As rhetoric and composition instructors, we typically have students work with written texts, both in analysis and in production. While we might ask students to answer questions about tone and prosody in written texts, often their analyses remained confined to stylistic concerns without attending to questions of delivery. What gets overlooked in this assignment mainstay is the possibility of analyzing oral texts for delivery, affect, and vocality. Yet Erin Anderson notes that with contemporary mediated technologies, “this notion of voice-as-effect becomes more immediately accessible, expanding our abilities not only to speak in voice, but also to compose with voice as a malleable material.” Moreover, Trisha Nicole Campbell reconsiders the ethical significance of voice, arguing “intentional digital practices and experiments through modalities like performance, mimesis, and repetition via audio editing in platforms like Audacity and Adobe Audition might invite us into affectively charged, new rhetorical and empathetic relationships with voices that are both our own and not our own.” Thus, digital audio tools offer different ways of both analyzing and producing texts, as well as experimenting with new ways to ethically engage with difference.
Building on the work of these scholars, this lesson plan asks students to consider how delivery, affect, and vocality contribute to rhetorical effectiveness and situated difference.
This assignment asks students to (1) analyze an oral artifact or speech, (2) compose and record their analysis while incorporating audio from their artifact into their own text, and (3) reperform a section of their artifact in a different rhetorical register.
Students will learn:
You will need two class periods for this lesson.
You will need GarageBand, an internet connection, and an audio file of a speech.
You will need basic GarageBand recording and editing skills for this assignment.
Access and Adaptability
This lesson plan describes students working on independent projects; but it could equally work for a collaborative project. If the class is in a non-computer classroom, instructors might request students who own laptops to bring them to class and work collaboratively in groups.
Although this lesson plan utilizes GarageBand to record and edit audio, other tools are also available that can be for this project. For example, Audacity is a free, open source, cross-platform alternative.
For this assignment students will record and edit a five minute audio text that analyzes and reperforms an oral speech from American Rhetoric.
First, students will select a speech from American Rhetoric, analyzing their artifact for delivery, affect, and vocality. Students should focus on affective tone (seriousness, humor, sarcasm, anger, fear, etc.), pacing (energetic, quick, languid, fluid, staccato, laborious, etc.), style (repetition, emphasis, pregnant pauses, etc.), and the use of non-semantic vocality & non-lexical utterances (laughter, crying, “ums,” “ers,” etc.).
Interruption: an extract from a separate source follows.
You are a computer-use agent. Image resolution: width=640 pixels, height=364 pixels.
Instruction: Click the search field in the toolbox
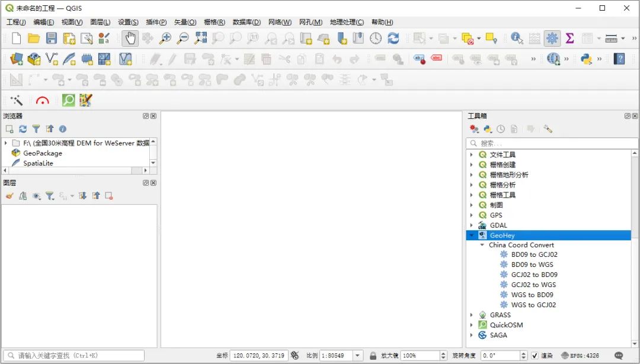click(x=551, y=143)
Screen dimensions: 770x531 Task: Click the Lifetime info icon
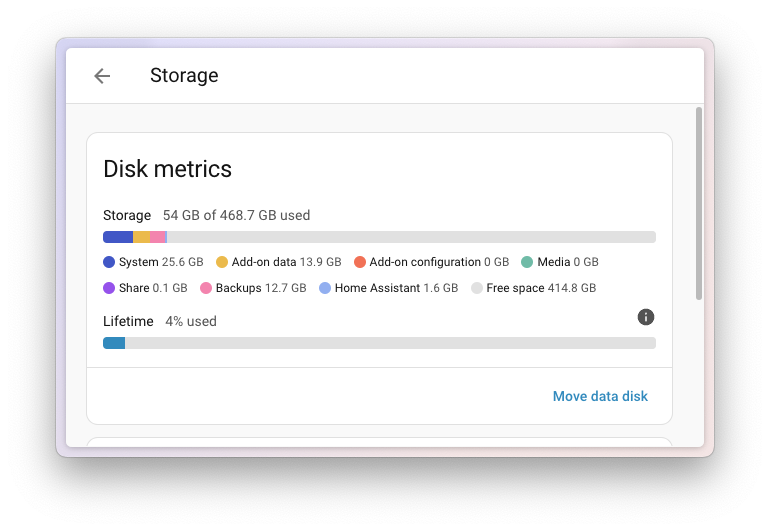[646, 317]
Second, students will record their analysis using GarageBand, incorporating and editing audio examples from their artifact.
Third, students will record and reperform a short section from their artifact using a different rhetorical delivery from the original, altering the affective tone, pacing, and style in order to produce different rhetorical effects.
In-Class or Assignment Instructions
For portfolio-based and Learning Record assessment, instructors may want to provide feedback and allow for revision. Instructors may also want to assign a short refection to students, having them address both the drafting and revision processes.